Ultimi fuochi prima della votazione, in programma il 21 settembre, per eleggere il nuovo rettore dell’Università di Sassari. Stasera, nell’Aula Magna dell’Ateneo, i 4 candidati hanno sintetizzato le loro proposte nell’incontro promosso dall’Unione degli Universitari di Sassari. Sul tavolo i temi principali del programma, dal rapporto con la città, al bilancio dell’ateneo turritano, a Olbia. Proprio sul consuntivo degli iscritti e dei finanziamenti emergono le divergenze.

«Abbiamo perso», dichiara Uzzau, ordinario nel dipartimento di Scienze Biomediche, «1670 studenti negli ultimi sei anni». Con ricadute sul Fondo di finanziamento ordinario che, però, due concorrenti smentiscono. «Abbiamo tenuto botta su entrambi gli aspetti», precisa Giorgio Pintore, ordinario di Biologia farmaceutica. «Siamo solidi dal punto di vista finanziario», afferma l’ordinario di Diritto del Turismo Francesco Morandi. Il ragionamento di Omar Chessa, ordinario di Diritto Costituzionale, punta a un’altra lettura della situazione.

«La verità è che non possiamo competere ad armi pari con gli altri atenei. Il modello nazionale non è tagliato su misura per noi», sostiene. Per questo annuncia la proposta di rivedere alcune regole oltre alla necessità di un orizzonte finanziario pluriennale. A proposito di soldi, i 45 milioni destinati a Olbia dalla Regione, in 15 anni per il Dipartimento di Innovazione, ricevono opinioni diverse. Morandi difende la scelta e assicura come i corsi di laurea non si sovrapporranno a quelli di Sassari.

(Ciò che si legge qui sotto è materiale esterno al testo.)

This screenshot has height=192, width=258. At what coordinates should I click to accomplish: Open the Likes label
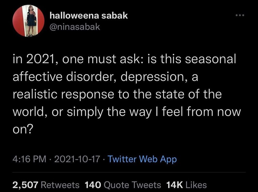coord(196,185)
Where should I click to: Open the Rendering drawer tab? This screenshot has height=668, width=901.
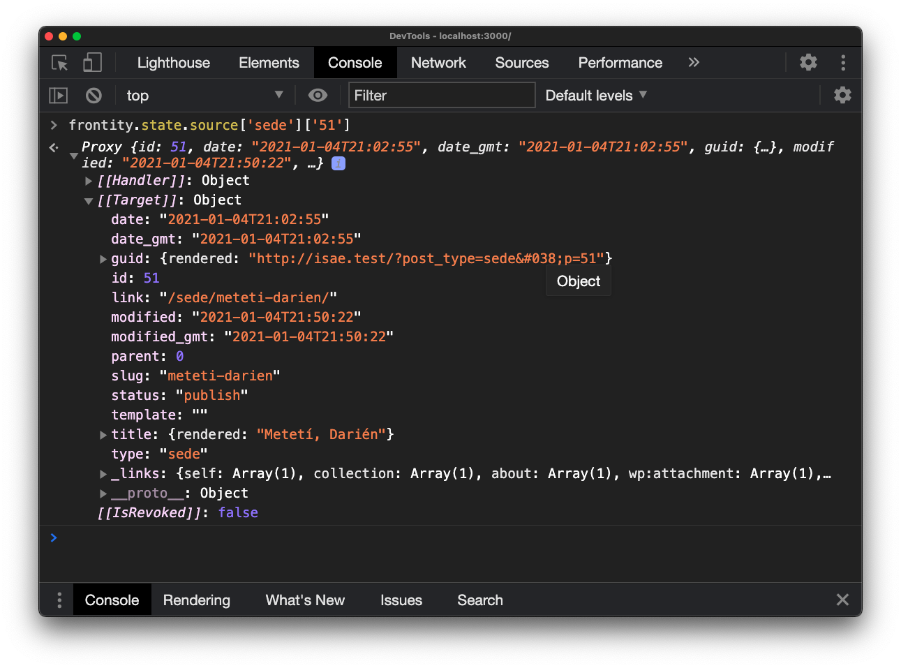pyautogui.click(x=196, y=600)
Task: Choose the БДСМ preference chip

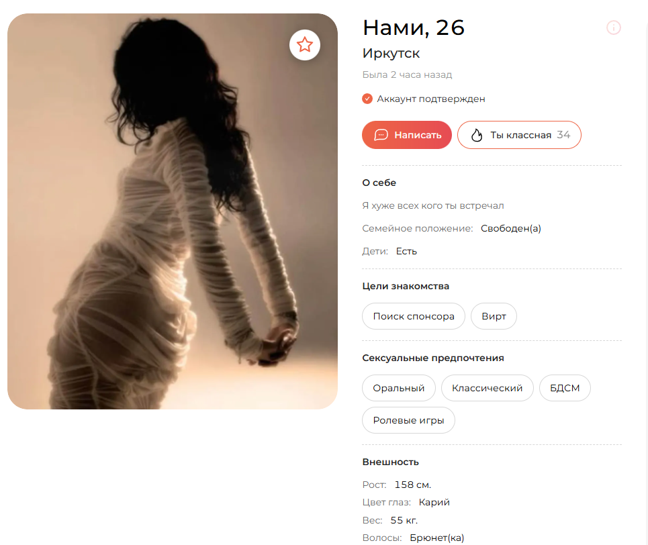Action: [x=565, y=388]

«Il territorio olbiese è molto interessante dal punto di vista internazionale», aggiunge Pintore. Sulla vocazione extra-Penisola concordano pure Uzzau e Chessa che vedono però meno roseo il contesto. «Si parla di 4 corsi ma per me sono sostenibili appena 2. C’è il rischio gigantesco di fare un investimento che non porterà a nulla», riferisce il primo. «Sono investimenti alla cieca- denuncia il secondo- Su questo aspetto sto riscontrando un malcontento profondo in università. Quello risorse andrebbero redistribuite».

Il rapporto da ritrovare con la città accomuna i candidati così come il bisogno di far vivere pienamente Sassari agli studenti. I quali dovranno essere coinvolti, secondo Morandi, anche attraverso le loro proposte, e l’accessibilità dei documenti da parte di chi gestisce l’Ateneo, per Uzzau. «Dobbiamo sfruttare immobili di grande pregio che possediamo», dice Pintore, «e dare servizi agli studenti come la biblioteca accessibile fino a mezzanotte». Intanto si avvicina il tempo delle urne, tra 11 giorni, e di un primo responso che potrebbe non essere definitivo richiedendo forse un’ulteriore votazione.